A recent study sought to evaluate direct-to-consumer (DTC) telemedicine, a continually emerging form of remote healthcare. They want to see how likely it is that this form of care could lead to medical malpractice liability. They suggest that those engaged in DTC telemedicine are conscious of the risk and are conducting lower-risk treatment using this method. DTC allows for remote medical treatment over the phone, computer, or smartphone. This form of practice has grown in recent years and now several million “visits” are conducted annually.
Study Detail
The leaders of this research were Alexander L. Fogel, MD, MBA, of the Yale University School of Medicine and Dr. Joseph Kvedar, of the Massachusetts General Hospital’s Department of Dermatology. Telemedicine providers typically purchase malpractice insurance coverage separately for this form of treatment or have it added to their existing policy based on their circumstances. Some of the liability concerns have involved properly verifying the patient’s identity, potentially substandard treatment, having limited access to prior medical history, and others.
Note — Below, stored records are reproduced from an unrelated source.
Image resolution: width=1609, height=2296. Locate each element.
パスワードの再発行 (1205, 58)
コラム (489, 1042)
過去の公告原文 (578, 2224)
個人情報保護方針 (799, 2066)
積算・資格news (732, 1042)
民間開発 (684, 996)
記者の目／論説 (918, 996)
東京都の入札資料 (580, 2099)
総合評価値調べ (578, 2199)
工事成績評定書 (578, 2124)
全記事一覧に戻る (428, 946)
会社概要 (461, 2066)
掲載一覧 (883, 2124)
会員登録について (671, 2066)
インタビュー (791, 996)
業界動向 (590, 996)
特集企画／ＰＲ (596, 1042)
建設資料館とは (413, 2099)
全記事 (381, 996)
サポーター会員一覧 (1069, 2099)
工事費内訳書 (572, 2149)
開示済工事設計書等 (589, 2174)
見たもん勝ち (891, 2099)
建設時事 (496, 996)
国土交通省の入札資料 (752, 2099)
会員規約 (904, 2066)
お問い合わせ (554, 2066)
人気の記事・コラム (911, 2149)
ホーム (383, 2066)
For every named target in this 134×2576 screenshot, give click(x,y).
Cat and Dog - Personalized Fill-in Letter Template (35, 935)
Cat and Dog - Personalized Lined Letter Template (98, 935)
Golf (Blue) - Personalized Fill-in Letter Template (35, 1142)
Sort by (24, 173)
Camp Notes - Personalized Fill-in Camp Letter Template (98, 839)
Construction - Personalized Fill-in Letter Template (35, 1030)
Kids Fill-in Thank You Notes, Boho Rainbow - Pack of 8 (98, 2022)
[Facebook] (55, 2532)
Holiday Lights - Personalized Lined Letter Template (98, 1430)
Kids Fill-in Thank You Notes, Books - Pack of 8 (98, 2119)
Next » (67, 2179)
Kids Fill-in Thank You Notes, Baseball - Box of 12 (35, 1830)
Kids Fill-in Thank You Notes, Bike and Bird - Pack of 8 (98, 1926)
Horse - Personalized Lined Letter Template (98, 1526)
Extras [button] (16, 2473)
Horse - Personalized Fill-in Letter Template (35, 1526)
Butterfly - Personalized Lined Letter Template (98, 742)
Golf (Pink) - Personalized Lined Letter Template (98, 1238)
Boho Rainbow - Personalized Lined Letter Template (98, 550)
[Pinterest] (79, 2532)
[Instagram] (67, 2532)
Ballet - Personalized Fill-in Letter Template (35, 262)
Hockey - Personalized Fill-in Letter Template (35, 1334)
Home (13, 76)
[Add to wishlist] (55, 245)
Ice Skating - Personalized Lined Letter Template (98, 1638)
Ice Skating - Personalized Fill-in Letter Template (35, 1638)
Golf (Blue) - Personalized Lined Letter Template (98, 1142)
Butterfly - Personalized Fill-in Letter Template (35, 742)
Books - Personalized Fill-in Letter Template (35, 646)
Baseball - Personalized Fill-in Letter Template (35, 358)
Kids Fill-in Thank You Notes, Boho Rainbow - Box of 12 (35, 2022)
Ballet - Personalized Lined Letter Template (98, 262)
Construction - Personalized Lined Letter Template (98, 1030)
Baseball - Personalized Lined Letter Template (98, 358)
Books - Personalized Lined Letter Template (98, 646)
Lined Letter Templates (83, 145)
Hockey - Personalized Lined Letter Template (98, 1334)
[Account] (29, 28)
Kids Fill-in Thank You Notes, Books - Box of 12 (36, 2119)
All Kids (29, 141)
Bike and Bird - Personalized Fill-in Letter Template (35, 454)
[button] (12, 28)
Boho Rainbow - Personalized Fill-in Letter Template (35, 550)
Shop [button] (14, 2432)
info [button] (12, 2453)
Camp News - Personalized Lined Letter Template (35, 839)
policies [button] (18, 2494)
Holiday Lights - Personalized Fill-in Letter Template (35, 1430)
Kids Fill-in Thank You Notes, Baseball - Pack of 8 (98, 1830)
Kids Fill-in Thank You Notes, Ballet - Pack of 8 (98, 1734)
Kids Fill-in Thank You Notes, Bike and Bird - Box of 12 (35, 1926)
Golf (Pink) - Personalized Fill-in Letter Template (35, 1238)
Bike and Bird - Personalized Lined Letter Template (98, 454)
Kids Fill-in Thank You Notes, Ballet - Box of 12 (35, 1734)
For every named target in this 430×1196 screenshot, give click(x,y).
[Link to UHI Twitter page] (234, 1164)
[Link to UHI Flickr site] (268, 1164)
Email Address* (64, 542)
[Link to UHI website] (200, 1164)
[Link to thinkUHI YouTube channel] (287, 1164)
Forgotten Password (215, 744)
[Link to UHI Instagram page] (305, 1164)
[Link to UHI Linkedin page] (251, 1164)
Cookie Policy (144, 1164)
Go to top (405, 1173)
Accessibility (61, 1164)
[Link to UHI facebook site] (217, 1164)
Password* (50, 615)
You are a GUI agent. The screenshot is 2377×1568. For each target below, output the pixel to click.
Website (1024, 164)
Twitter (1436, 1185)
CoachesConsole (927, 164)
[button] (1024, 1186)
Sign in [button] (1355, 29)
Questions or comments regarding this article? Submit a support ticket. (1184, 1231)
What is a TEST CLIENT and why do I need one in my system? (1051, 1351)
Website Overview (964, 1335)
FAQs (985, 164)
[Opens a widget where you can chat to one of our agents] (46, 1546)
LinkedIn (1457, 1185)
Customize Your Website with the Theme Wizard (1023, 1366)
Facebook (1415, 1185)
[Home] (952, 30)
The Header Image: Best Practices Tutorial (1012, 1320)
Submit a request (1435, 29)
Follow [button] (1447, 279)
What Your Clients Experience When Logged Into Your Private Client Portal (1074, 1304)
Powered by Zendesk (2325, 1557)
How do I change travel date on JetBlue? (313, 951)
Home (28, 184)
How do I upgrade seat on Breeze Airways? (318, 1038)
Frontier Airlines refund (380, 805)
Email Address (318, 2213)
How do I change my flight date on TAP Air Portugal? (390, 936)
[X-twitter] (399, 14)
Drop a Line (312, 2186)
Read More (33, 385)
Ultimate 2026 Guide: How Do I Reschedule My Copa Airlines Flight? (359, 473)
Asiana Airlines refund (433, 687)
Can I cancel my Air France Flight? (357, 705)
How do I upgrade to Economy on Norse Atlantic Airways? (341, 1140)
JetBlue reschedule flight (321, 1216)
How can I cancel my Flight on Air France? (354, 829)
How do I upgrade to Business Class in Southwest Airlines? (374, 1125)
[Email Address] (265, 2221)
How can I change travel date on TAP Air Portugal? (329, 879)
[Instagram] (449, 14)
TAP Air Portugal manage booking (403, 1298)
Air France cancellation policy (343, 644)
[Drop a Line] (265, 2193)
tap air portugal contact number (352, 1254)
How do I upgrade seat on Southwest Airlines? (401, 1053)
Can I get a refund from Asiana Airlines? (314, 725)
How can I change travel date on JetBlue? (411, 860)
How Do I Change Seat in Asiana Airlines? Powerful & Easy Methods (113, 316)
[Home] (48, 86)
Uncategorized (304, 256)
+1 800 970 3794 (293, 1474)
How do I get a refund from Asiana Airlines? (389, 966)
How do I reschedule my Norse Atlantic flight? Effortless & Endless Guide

Potential Criteria Evaluated
None of the 551 reported cases that the researchers looked at involved DTC treatment. They were unable to find any judgments, dismissals of cases, or any related legal activity. As this form of treatment becomes more common it is likely that incidents of malpractice will begin to emerge.
Less Risky Treatment
Limitations in the form of treatment provided seem to be the reason for the absence of malpractice claims. For example, a dermatologist is likely to treat a patient over the phone for acne; however, will not prescribe any medications that they view are potentially risky. The practitioners they studied did not prescribe controlled substances remotely. The question then is whether the scope and quality of care available through telemedicine is too limited.
Rise in Telemedicine
According to Hub International, an insurance broker, roughly 75% of patient visits can successfully be conducted via telemedicine. Through consultations, via telephone, the practitioner is generally able to make an assessment and prescribe medications when needed. It is largely a convenience that reduces barriers to care associated with transportation and may allow for more timely care. It is estimated that up to 7 million patients will have a visit via telemedicine in the coming year. It seems to be an option best suited for treating relatively minor conditions.
Legislative Goals
The American Telemedicine Association is a group that represents the industry. They have identified some clear federal legislative goals as follows:
- To gain full acceptance among managed care and reduce geographic problems that act as barriers
- Ensure that the standards and expectations for telehealth are consistent with care provided in-person
- That telehealth be encouraged as a potential solution to shortages of medical providers
- Establish an efficient means of handling payment for services rendered
- To provide patients with more options in the telehealth market and achieve mainstream acceptance and satisfaction
Looking Forward
Telemedicine seems like a viable option for non-critical types of medical treatment. With the technology in the U.S. today there are minimal limitations. High-speed internet connectivity makes this option extremely feasible. These medical “visits” can allow for both voice and now visual interaction between the provider and the patient that should lead to increased acceptance.